Calculating area trapped between $g(x)=\frac{8x}{\pi}+\frac{\sqrt{2}}{2}-1$ and $f(x)=\sin(2x) $ I want to calculate the area trapped between $f(x)$ and $g(x)$ while
$$
0\leq x\leq\frac{\pi}{4}
$$
$$
g(x)=\frac{8x}{\pi}+\frac{\sqrt{2}}{2}-1, \qquad f(x)=\sin(2x)
$$
I`m given a clue to remember that:
$$
\sin\left(\frac{\pi}{4}\right)=\frac{\sqrt{2}}{2}
$$
What I tried:
I compared $f(x)$ and $g(x)$ and didn't find success. I tried to create new function $h(x)=g(x)-f(x)$ to find the cut points but got stuck as well.
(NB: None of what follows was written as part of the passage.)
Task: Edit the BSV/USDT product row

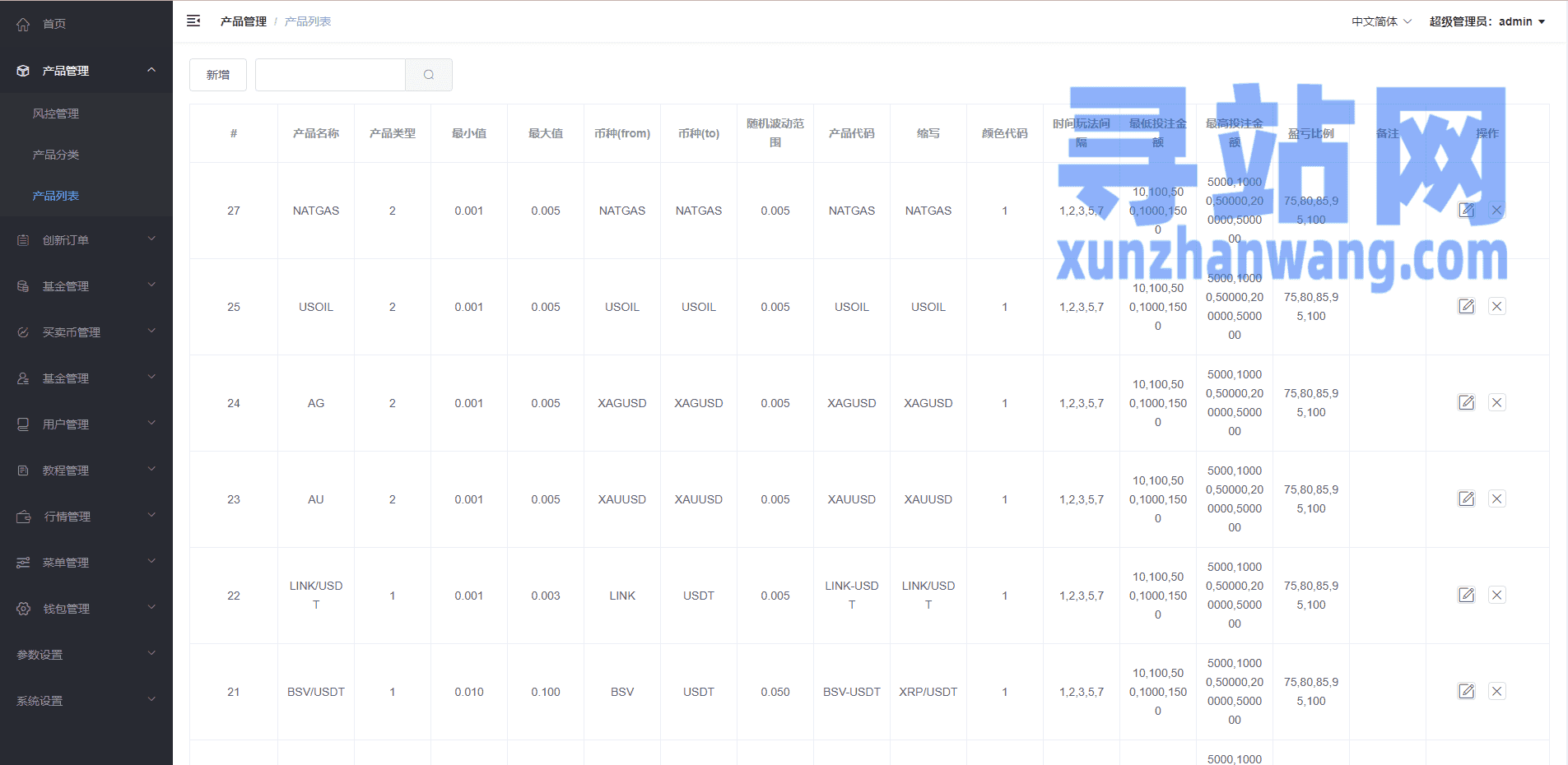Action: [1466, 692]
 A: The given functions are:
$$ f(x) = \sin 2x, \ \ g(x) = {8 x \over \pi} + {\sqrt{2} \over 2} - 1$$
It is easy to note that
$$
f\left({\pi \over 8} \right) = \sin {\pi \over 4} = {\sqrt{2} \over 2} \ \ \mbox{and}
\ \ f\left({\pi \over 8} \right) = 1 + {\sqrt{2} \over 2} - 1
= {\sqrt{2} \over 2}.
$$
Hence, $f$ and $g$ intersect at $x = {\pi \over 8}$ in the region $\left[ 0, {\pi \over 4} \right]$.
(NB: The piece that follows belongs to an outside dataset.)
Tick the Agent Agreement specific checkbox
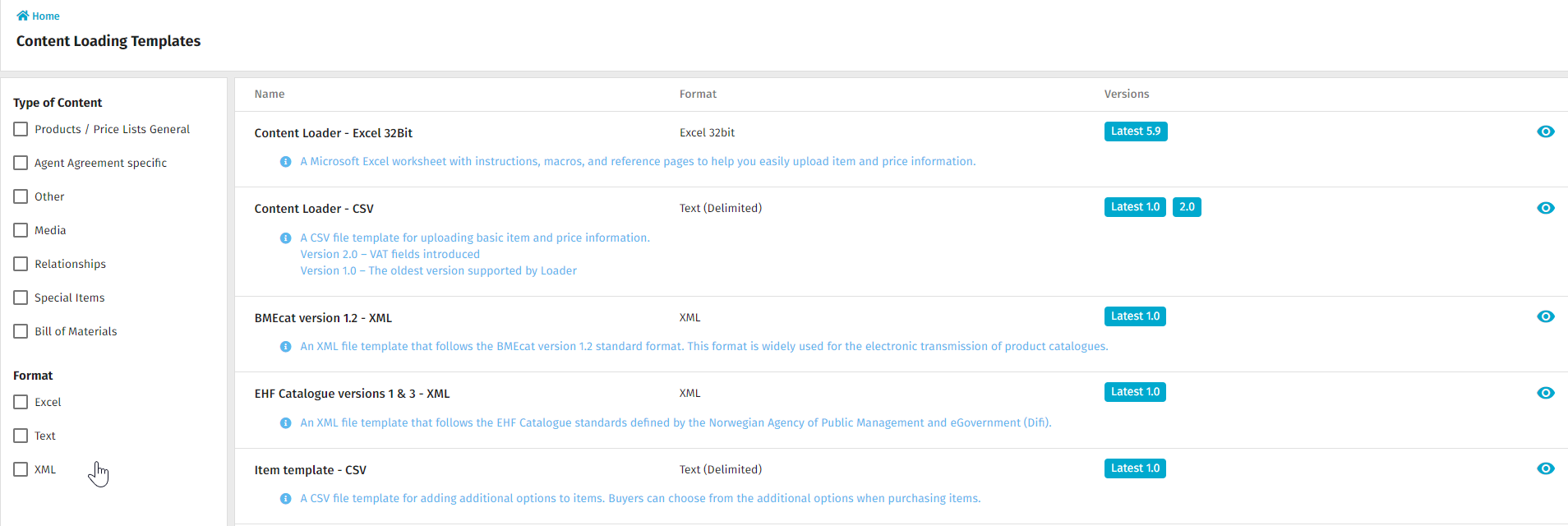 pos(21,163)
Moreover, $f(x) \geq g(x)$ in the region $0 \leq x \leq  {\pi \over 8} $.
Also, $g(x) \geq f(x)$ in the region $ {\pi \over 4}  \leq x \leq  {\pi \over 4} $.
Hence, the area between the curves $f$ and $g$ is found as
$$
I = I_1 + I_2
$$
where
$$
I_1 = \int\limits_{0}^{\pi \over 8} \ [f(x) - g(x)] \ dx, \ \ \
I_2 = \int\limits_{\pi \over 8}^{\pi \over 4} \ [g(x) - f(x)] \ dx.
$$
A simple integration yields
$$
I_1 = {1 \over 2} - {\sqrt{2} \over 4} - {\pi \over 16} -
\left( {\sqrt{2} \over 2} - 1 \right) {\pi \over 8} \tag{1}
$$
and
$$
I_2 = {3 \pi \over 16} +
\left( {\sqrt{2} \over 2} - 1 \right) {\pi \over 8} - {\sqrt{2} \over 4}. \tag{2}
$$
Adding $(1)$ and $(2)$, we get
$$
I = I_1 + I_2 = {1 \over 2} + {\pi \over 8} - {\sqrt{2} \over 2} = {\pi \over 8} + {1 - \sqrt{2} \over 2},
$$
which is the required area of intersection between $f$ and $g$ in the region, where $0 \leq x \leq {\pi \over 4}$.

A: As you defined it, $h(x) = \frac{8}{\pi}x + \frac{\sqrt{2}}{2} -1 - \sin(2x)$.
Since $h(0)=\frac{\sqrt{2}}{2} -1 <0$ and $h(\frac{\pi}{4}) = \frac{\sqrt{2}}{2} +1>0$, $h$ has at least one root in $[0,\frac{\pi}{4}]$.
Also, $h'(x)=\frac{8}{\pi}-2\cos(2x) \ge \frac{8}{\pi}-2>0$, so $h$ is strictly increasing and therefore its root is unique.
Drawing inspiration from the clue, evaluate $h(\frac{\pi}{8})=0$. This should allow you to correctly define the integrals that define the area trapped between the two functions.